Introducing > Fiction
What if the boldest Bitcoin ideas leapt off podcasts and into living, breathing worlds? Greater Than > Fiction is a micro-publishing lab that transforms the brightest thoughts of leading Bitcoiners into bite-sized stories you can feel, taste and ride.
Each tale begins with a spark from an influential voice; our pilot episode draws on Jeff Booth’s recent appearance on Simply Bitcoin, where he explained the concept behind “eight billion people in service of eight billion people.” We take that thought experiment and follow it to 2037 Mumbai, where teenagers earn lightning sats by helping others around the world—and discover that value, once freed from inflation’s gravity, becomes the ultimate learning playground.
Jai Shah, fourteen, woke to the soft glow of his bedside tally: 6 214 sats—tiny pieces of bitcoin he had earned by fixing neighbours’ gadgets. In today’s world the number rose slowly but what mattered more was what each sat could buy: the price of almost everything kept slipping downwards, as naturally as last night’s tide.
Jai skateboarded to what used to be known as 'school' which was a converted ferry terminal called Harbour Hub. There were no desks in rows, no strict timetables, classes or teachers. Instead, work-benches ringed a wide central court where you could smell solder, fresh bread and salt air all at once.
At nine sharp, Coach Leena gathered the teens of all ages.
“Morning builders! Same rule as always—help a person, log the act, earn sats. Help two people, earn twice. Simple.”
She tapped a wall-screen. Coloured dots represented pupils; thin lightning lines flashed whenever one dot aided another. Even visiting parents understood the picture in seconds.

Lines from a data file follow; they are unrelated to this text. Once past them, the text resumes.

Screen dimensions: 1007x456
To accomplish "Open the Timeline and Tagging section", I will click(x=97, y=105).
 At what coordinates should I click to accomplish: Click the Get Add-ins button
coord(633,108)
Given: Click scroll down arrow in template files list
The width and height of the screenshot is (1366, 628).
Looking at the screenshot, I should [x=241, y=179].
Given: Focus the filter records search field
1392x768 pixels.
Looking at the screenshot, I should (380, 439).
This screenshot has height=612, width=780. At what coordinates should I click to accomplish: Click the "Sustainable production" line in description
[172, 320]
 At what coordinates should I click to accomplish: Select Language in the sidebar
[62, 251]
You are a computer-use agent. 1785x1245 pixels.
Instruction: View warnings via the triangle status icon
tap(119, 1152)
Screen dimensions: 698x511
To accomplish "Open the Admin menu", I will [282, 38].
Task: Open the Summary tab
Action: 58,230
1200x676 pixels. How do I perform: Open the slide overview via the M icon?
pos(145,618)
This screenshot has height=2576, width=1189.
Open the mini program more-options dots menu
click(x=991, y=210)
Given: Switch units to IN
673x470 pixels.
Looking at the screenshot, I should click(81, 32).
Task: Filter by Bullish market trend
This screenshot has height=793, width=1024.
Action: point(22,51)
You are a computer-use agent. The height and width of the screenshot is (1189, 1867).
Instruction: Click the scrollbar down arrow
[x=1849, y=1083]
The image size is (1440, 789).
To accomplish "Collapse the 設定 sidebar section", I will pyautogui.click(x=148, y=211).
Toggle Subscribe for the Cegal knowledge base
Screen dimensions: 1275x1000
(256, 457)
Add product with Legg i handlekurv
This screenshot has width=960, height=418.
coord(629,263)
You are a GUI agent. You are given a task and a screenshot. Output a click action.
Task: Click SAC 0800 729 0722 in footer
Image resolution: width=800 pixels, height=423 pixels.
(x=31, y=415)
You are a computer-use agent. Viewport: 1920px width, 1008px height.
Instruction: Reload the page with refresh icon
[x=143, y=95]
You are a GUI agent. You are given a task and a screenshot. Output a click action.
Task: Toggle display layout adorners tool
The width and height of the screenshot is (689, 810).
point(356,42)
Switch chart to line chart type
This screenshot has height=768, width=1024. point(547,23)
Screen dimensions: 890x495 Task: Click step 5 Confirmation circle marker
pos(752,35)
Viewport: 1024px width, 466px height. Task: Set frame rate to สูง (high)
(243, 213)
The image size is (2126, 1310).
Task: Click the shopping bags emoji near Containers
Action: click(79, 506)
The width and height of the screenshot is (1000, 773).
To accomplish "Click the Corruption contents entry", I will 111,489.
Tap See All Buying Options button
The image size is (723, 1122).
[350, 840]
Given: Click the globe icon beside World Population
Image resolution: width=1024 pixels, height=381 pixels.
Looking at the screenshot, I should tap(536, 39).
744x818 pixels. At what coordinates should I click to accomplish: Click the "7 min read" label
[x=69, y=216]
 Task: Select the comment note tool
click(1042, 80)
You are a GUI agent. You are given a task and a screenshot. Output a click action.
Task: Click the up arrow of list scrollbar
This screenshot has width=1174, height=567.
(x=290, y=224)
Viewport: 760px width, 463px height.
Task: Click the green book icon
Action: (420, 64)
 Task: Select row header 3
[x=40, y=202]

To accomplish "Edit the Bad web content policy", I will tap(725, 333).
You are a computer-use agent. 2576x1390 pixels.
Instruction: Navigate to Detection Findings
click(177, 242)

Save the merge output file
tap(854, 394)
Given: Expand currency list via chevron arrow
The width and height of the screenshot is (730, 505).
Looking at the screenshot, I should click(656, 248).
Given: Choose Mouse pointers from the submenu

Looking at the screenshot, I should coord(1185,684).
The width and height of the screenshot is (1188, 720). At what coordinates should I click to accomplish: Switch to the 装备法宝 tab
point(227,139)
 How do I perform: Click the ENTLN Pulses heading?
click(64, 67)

Jai paired with Maya, thirteen, to repair a fisherman’s cracked radio. They posted a short video of the fix; within minutes an older hobbyist across the city sent 21 sats—a tip for showing a trick he hadn’t known. Maya’s eyes widened.
“It’s like creating money out of thin air.”
“Not quite,” Jai laughed. “We still have to create value—the money just keeps its value instead of melting.”
Prices were chalked on reusable boards. A steaming vegetable pie cost 5 sats; yesterday the same pie had been six. Nobody made a fuss—falling prices were as ordinary as Friday cricket.
Maya nudged Jai. “My gran says when she was our age everything got dearer every year. Could you imagine?”
“Coach says that was the old money game,” Jai replied, munching happily. “Now the game is ‘serve and be served’. Eight billion people helping eight billion people, remember?”
She grinned. “Best multiplayer ever.”
Back inside, a gentle chime sounded over the PA. Coach Leena announced a community bounty: “Design a low-cost phone torch for storm nights. Best idea earns 300 sats.”
Maya sketched a clip-on lens that spread light like a lantern. Jai added a small dynamo crank so it could recharge itself. They uploaded the sketch; a live vote bar climbed beside it as classmates tapped their screens in approval.
By hometime their design topped the vote. The 300-sat reward split automatically: 150 to each wallet. No forms, no waiting.
Evening ride
On his bamboo board—also a Harbour Hub build—Jai glided past posters listing today’s stats:
Helpful acts logged: 1 948
Average price drop on essentials: –0.3 %
Total sats paid out: 82 760
Average price drop on essentials: –0.3 %
Total sats paid out: 82 760
The numbers weren’t just bragging rights; they were proof the system worked. Serve, earn, live better—that was the rhythm.
As streetlights flickered on, Jai thought about tomorrow: maybe he’d film a tutorial on wiring the dynamo crank. Somewhere, someone would find it useful; somewhere, a sat would ping back. The loop felt endless, like surf rolling over the harbour wall—value in, value out, forever forward.
He pushed off, wheels humming, and disappeared into the warm coastal night, another bright dot in the great web of eight billion helping eight billion.